Nossa tarefa neste capítulo consiste em determinar até que ponto duas ideias
aparentemente antitéticas, a concepção de inferência como intuitus e a concepção
algébrica de raciocínio, podem ser reconciliadas. A chave para o problema repousa na
interpretação cartesiana da álgebra como um método de descoberta e no modo como ele
distingue entre um método de descoberta e um método de exposição. A silogística, e o
raciocínio dedutivo em geral, Descartes vê como incluídos nesta última categoria.

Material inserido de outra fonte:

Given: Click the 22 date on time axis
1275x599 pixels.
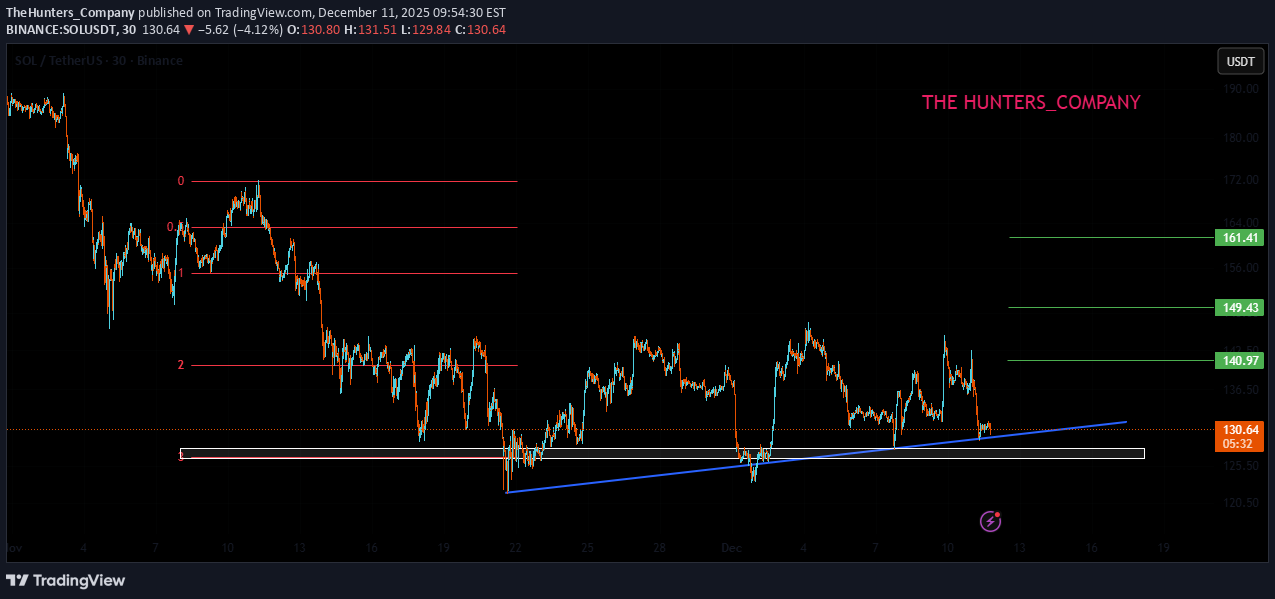Looking at the screenshot, I should tap(515, 549).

Consequentemente, há uma divisão sutil (sharp) entre raciocínio algébrico e inferência
dedutiva. Nossa preocupação será sobre como se dá esta sutil divisão e quais
consequências ela acarreta.

ANÁLISE E DESCOBERTA
Nas Respostas às Segundas Objeções, Descartes expõe suas razões para não propor seus
argumentos ‘de um modo geométrico’ em termos de uma distinção entre ‘a ordem e o
método de prova’ (AT vii. 155ff.). A ordem geométrica de prova consiste simplesmente
na apresentação de um assunto de tal modo que sempre se é capaz de explicar esse
assunto em termos do que se passou antes. Descartes nos diz que tenta seguir a ordem
geométrica de prova nas Meditações e isso fez com que fosse necessário apresentar a
distinção mente/corpo na Sexta Meditação e não na Segunda. O cerne dessa observação
é presumivelmente que poderíamos esperar que uma distinção tão fundamental e
importante fosse apresentada tão antes quanto possível, portanto na Segunda
Meditação.1
O método geométrico de prova envolve dois procedimentos, análise e síntese. A
análise nos mostra ‘o modo pelo qual algo foi metodicamente descoberto’ e seguindo
uma prova analítica, entendemos completamente o que é provado, na medida em que
nós mesmos o descobrimos. Como Descartes afirma, ‘tiramos a conclusão por nós
mesmos’. Esse tipo de prova não compele ao assentimento, contudo, pois falhará em
convencer alguém desatento, sendo requeria uma compreensão de todas as partes da
prova para uma compreensão da necessidade da conclusão.